Privacy, as used in this discussion, is the interest that persons have in maintaining control of information about them; medical privacy refers specifically to information concerning persons’ medical conditions. Confidentiality, a term that often is used interchangeably with privacy, refers more narrowly to the obligation to maintain privacy assumed by someone who enters into a relationship marked by the promise that information that is disclosed will not be revealed to others.
Ethical Underpinnings
What accounts for the long-standing tradition in medicine of protecting patients’ privacy? Medical ethicists point to two deep-seated ethical rationales. The justification most commonly offered is a consequentialist or utilitarian one: if patients are to provide the information required for physicians to diagnose and treat them effectively, they must trust that their physicians will not disclose those data to third parties
(11). In the absence of some guarantee of privacy, patients will either avoid coming for care, or if they do come, will withhold information necessary for treatment. This rationale seems particularly potent in psychiatry, where the information elicited from patients includes symptoms, behaviors, thoughts, and affects that might cause embarrassment, stigma, and discrimination were they to become generally known.
Consequentialist justifications can be susceptible, at least in principle, to empirical testing. Surveys of patients and of the population at large have confirmed that most people value highly the privacy of their medical information. For example, a recent Gallup survey conducted for the Institute for Health Freedom found that 78% of respondents felt that the confidentiality of their medical records was very important
(12). As a corollary, there was strong opposition to giving nonmedical groups access to medical records. Thus, 95% of respondents opposed banks’ having access to their records; 92% felt similarly about government agencies; 84% opposed access by the police, lawyers, or employers; and 82% opposed insurance companies’ seeing their records without their consent. Studies of psychiatric
(13,
14) and other mental health patients
(15,
16) have revealed similar attitudes.
In keeping with utilitarian theory, those advocating a consequentialist basis for privacy must show that, in its absence, medical care would not be provided as effectively, i.e., that patients would withhold information from their caregivers or decline to come for treatment altogether. Although this argument seems self-evident to many privacy advocates, few attempts have been made to support this reasoning empirically, and the results have been mixed. A survey sponsored by the California Health Foundation revealed that 15% of a national sample reported doing something out of the ordinary to protect their medical privacy, including not seeking care and giving inaccurate or incomplete information
(17). Probably the strongest data exist for adolescents, 25% of whom in one study said they would forego care if they thought their parents might find out
(18). Another study of 2,224 high school students showed that those who perceived that their communications with physicians were confidential were more likely to have had pelvic exams and to have discussed sexual behavior and substance abuse with their doctors
(19). On the other hand, 8% of respondents in that study reported that they actually had foregone care because of a fear that their parents would learn about their treatment.

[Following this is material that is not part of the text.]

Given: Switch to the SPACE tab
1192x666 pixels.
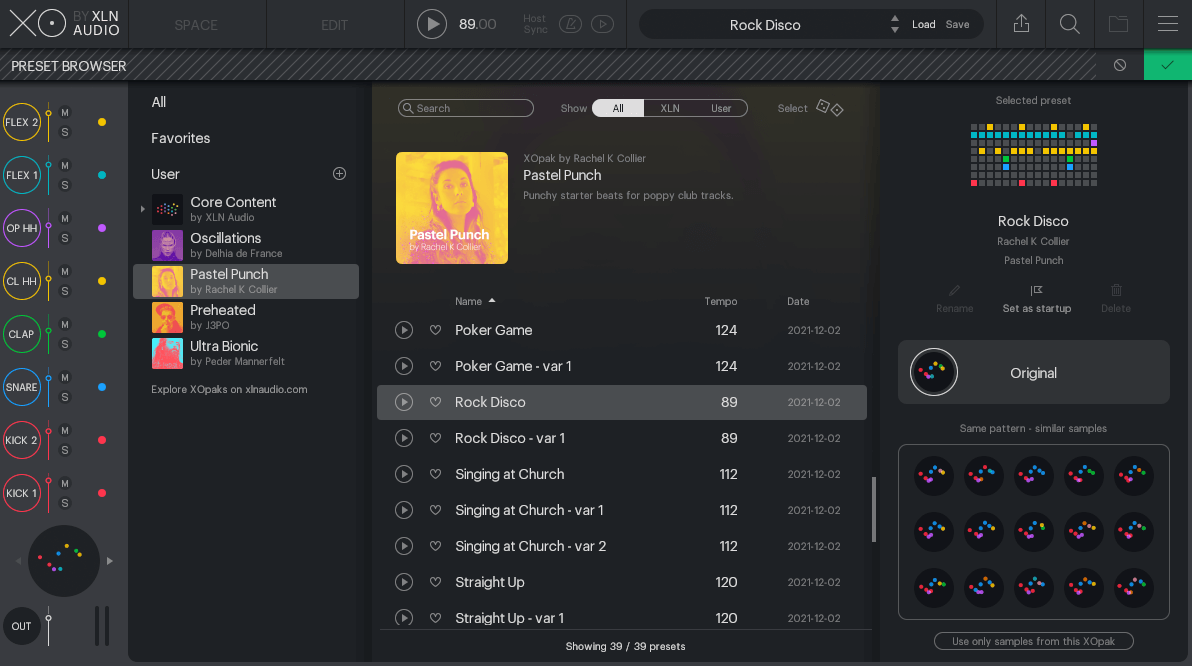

Studies of mental health treatment have yielded mixed results, but often because the methods used were less than optimal. Some studies utilizing nonclinical samples (e.g., university students) found that varying the level of assurance of confidentiality did not affect the amount of information disclosed in an interview
(20,
21), although other studies reached contrary conclusions
(22). The relevance of these studies to real-life settings, however, is questionable. In the only two studies of this sort to examine patients currently receiving mental health treatment, when a variety of limitations on confidentiality were described, willingness to disclose and actual disclosure of information were reduced
(23,
24). Overall then, although there are data suggesting that patients in mental health settings are similar to those in general health settings in the extent to which their disclosures may be negatively impacted by a lack of privacy, the number of studies is small and the data are not robust. Nonetheless, belief remains strong in the field that potential adverse effects on treatment constitute the strongest rationale for protection of patients’ privacy.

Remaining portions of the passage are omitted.